1 year before Bill Evans played on Miles Davis' Kind of Blue, Bill Evans recorded an album of the most transcendent piano trio music ever. 1958. He managed to transform the concept of "pretty" piano from just cocktail music, to chamber music status. And not just pretty, on fire as well. Rowdy as hell at times too. Breaking traditions and barriers at 200 mph.

 

This album has been re-released in the new Keepnews Collection (The producer) and the playing will have you listening over and over and over. Philly Joe Jones' drumming is so exciting and different. The sound quality of the recording is something modern day engineers should strive for. Awesome all around. Piano in the forefront (unlike Blue) and off slightly to the right in stereo.

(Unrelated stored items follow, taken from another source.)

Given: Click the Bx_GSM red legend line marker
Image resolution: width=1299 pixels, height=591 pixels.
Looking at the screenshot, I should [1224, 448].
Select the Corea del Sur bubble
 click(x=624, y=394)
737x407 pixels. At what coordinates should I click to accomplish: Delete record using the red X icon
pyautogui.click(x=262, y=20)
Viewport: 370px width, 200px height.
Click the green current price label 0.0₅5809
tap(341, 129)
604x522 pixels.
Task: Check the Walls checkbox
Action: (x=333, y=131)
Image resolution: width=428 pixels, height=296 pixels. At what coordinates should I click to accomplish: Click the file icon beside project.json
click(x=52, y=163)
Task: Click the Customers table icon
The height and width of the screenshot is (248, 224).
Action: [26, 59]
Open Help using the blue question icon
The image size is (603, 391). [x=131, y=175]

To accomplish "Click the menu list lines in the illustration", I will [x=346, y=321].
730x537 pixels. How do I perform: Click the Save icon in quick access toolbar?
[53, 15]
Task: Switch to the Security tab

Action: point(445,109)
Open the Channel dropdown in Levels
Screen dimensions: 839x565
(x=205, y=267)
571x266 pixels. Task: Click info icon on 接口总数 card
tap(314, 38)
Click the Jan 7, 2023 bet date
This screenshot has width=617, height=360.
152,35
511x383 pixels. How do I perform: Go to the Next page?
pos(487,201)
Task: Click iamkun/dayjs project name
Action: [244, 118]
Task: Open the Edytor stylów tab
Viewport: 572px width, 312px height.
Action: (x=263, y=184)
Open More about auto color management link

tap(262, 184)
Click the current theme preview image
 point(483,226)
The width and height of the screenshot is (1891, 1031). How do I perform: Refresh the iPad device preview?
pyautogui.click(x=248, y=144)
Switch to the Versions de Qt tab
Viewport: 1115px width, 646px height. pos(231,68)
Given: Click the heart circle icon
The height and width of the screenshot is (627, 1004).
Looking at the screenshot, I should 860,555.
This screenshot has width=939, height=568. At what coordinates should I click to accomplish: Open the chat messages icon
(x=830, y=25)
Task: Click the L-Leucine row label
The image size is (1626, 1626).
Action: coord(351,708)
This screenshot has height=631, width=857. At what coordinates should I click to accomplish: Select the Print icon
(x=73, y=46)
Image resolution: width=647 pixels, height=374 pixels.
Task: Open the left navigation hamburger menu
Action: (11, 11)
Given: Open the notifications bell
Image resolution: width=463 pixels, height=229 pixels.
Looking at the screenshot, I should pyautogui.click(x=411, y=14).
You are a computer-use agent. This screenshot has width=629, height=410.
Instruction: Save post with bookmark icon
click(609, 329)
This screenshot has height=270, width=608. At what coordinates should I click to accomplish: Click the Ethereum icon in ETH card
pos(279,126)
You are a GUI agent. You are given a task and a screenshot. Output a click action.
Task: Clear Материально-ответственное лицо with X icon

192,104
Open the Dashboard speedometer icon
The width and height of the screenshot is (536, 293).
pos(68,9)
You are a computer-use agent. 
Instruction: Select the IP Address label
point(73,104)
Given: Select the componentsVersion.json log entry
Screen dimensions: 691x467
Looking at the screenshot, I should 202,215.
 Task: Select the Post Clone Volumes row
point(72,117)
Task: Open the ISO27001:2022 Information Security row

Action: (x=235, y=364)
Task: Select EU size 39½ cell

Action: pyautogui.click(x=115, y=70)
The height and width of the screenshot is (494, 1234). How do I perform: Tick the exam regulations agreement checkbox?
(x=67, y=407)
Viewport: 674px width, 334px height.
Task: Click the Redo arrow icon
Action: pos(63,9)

Drums mic'ed it seems from a good distance not unlike a Tom Waits album. Roomy, trashy, and cool. Off to the left in stereo. And the great, great bass work of Sam Jones straight up the middle. It could've been recorded yesterday. Only better than yesterday.

 

Evans is magic, but the band are as one too. They cook as a team baby.

 

I love all types of music. Some of you here may not be jazz fans per se, but I can tell you, if you buy this CD, and play 2 or 3 times in a row, it will more than likely become a lifetime favorite.

 

Go buy it... you can thank me later.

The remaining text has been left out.